▸ EXCERPT PROVIDED:
Louise Esaian, chief of food services for Chicago Public Schools since 2007, and two of her staff are accused of accepting gifts to recommend and promote contracts at CPS schools. The two businesses involved are Chartwells-Thompson Hospitality and Preferred Meals Systems.
Chartwells-Thompson Hospitality launched a pilot program to provide free breakfasts to students at a single city elementary school when Ms. Esaian took over as chief. By 2011 the program had spread to 199 public schools and she urged the school board to expand it districtwide. Despite parental opposition, her recommendation was approved and the contract with Chartwells grew another $10 million.
The combined food contracts of the companies concerned run in excess of $75 million — and now the three staffers stand accused of accepting gifts worth at least $86,000.
Esaian told the inspector general that the gifts didn't influence her decisions at CPS, according to the report, which came out last week. But the appearance of conflict in such situations is inescapable, said Laurence Msall, president of the government watchdog Civic Federation.

▸ TASK GOAL:
Could you rewrite the part of the CPS food-contracts passage that opens with "Chartwells-Thompson Hospitality launched" and closes with "another $10 million.", substituting "trial program" for "pilot program"?

▸ DATA EXCERPTS:
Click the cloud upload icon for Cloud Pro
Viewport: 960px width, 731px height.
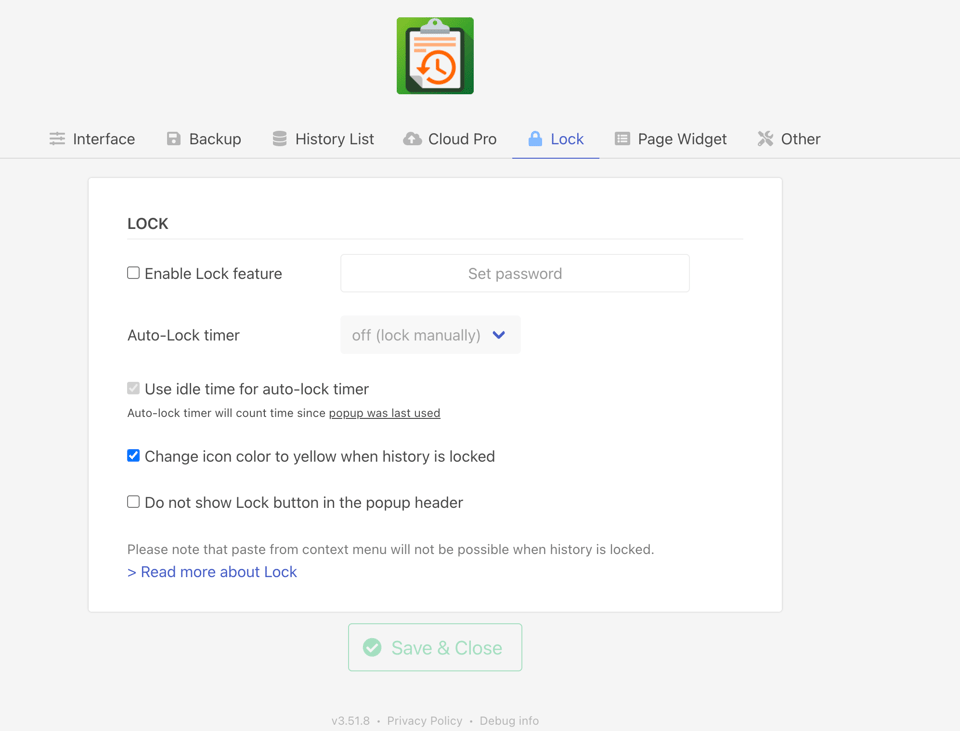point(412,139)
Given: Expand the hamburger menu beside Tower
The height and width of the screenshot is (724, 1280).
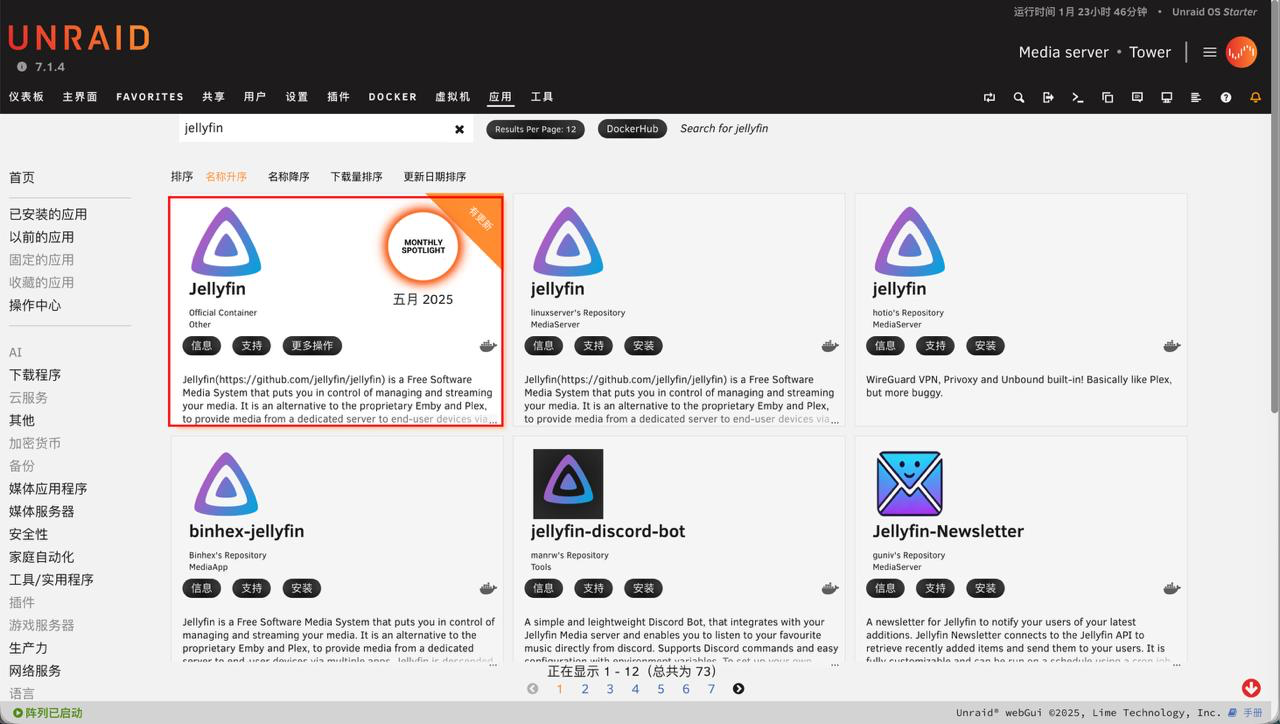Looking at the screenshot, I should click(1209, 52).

▸ SOLUTION TO THIS EXERCISE:
Chartwells-Thompson Hospitality launched a trial program to provide free breakfasts to students at a single city elementary school when Ms. Esaian took over as chief. By 2011 the program had spread to 199 public schools and she urged the school board to expand it districtwide. Despite parental opposition, her recommendation was approved and the contract with Chartwells grew another $10 million.